> **Prompt A**:
Reproduce verbatim the portion of the passage on George Bell's conviction that opens with the words containing "Emery told The" and closes with "on the matter.".
> **Prompt B**:
Carry on writing the passage about George Bell's conviction and lawsuit, starting after its last sentence.

> **Passage**:
----

The complaint says no physical evidence ever tied Bell to the double-homicide. But evidence kept pointing to the Speedstick gang before Bell was placed on trial, according to the lawsuit.

Emery told The Daily Beast he felt Bell’s race played a part in the unjust treatment he received.

“The racism of all of this was palpable and most assuredly the fact that most of the victims of false convictions, an overwhelming number, are Black men,” he said. “George was a victim of racial stereotyping at least, if not direct racial antipathy.”

The NYPD declined to comment on the matter.

The Supreme Court Just Said That Evidence of Innocence Is Not Enough

During his trial in 1999, Bell was convicted of the murders. Authorities offered him a plea deal that would allow him to avoid the death penalty if he gave a confession, but Bell maintained his innocence. The jury ultimately declined capital punishment, and he was sentenced to life in prison without the possibility of parole. On June 29, 1999, the New York Daily News reported that a jury had “spared crybaby killer George Bell.”

----

> **Record extracts**:

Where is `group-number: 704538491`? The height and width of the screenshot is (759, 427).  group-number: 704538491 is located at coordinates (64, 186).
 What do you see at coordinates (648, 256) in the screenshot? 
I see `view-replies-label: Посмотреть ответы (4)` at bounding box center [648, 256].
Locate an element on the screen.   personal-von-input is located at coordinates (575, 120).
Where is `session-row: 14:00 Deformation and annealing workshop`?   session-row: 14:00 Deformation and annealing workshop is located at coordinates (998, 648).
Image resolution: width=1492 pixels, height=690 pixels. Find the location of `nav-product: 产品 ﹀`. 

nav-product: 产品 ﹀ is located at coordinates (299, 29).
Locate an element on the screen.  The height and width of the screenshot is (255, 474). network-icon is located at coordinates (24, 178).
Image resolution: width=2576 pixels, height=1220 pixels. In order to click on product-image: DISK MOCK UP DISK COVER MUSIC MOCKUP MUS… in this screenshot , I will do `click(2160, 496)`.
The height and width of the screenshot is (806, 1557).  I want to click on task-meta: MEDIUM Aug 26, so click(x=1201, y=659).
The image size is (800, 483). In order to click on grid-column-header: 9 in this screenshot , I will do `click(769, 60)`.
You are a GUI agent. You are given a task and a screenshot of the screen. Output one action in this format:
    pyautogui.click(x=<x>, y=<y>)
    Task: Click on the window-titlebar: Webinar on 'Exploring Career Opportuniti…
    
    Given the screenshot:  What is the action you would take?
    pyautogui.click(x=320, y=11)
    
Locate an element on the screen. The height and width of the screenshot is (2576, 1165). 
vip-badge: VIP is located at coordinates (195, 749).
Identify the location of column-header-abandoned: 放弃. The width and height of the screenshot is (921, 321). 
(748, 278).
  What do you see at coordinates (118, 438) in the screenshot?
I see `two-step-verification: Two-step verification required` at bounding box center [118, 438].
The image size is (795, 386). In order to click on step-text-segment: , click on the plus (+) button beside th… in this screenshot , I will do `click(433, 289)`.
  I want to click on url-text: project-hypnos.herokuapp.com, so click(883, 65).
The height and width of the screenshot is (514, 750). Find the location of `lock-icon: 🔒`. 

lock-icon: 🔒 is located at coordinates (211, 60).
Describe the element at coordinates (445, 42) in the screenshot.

----

> **Answer section A**:
Emery told The Daily Beast he felt Bell’s race played a part in the unjust treatment he received.

“The racism of all of this was palpable and most assuredly the fact that most of the victims of false convictions, an overwhelming number, are Black men,” he said. “George was a victim of racial stereotyping at least, if not direct racial antipathy.”

The NYPD declined to comment on the matter.

> **Answer section B**:
After the Queens’ District Attorney’s Office formed its Conviction Integrity Unit in 2020, it discovered that loads of evidence relating to Speedstick had purposefully been withheld at trial. According to the complaint, a member of the gang even admitted to participating in the murders in 1997. In 2021, Bell’s conviction was overturned, and he was ultimately cleared entirely. Authorities just chalked it up to a “good-faith mistake,” according to the complaint.

But that’s not an adequate explanation for the now-44-year-old Bell, who wants retribution after spending more than half his life incarcerated. After stays in multiple detention facilities and accusations of being a snitch among other convicts, Bell “kept pressing any people who might help him,” according to his attorney.

“He was able to prevail,” Emery said. “He knew he was innocent throughout, and his family was very close with him and backed him up a hundred percent.”

Along with Bell, Gary Johnson and Rohan Bolt made false confessions in the murders. Their convictions in the murders were also overturned, The New York Times reported. Collectively, they served nearly 75 years in prison.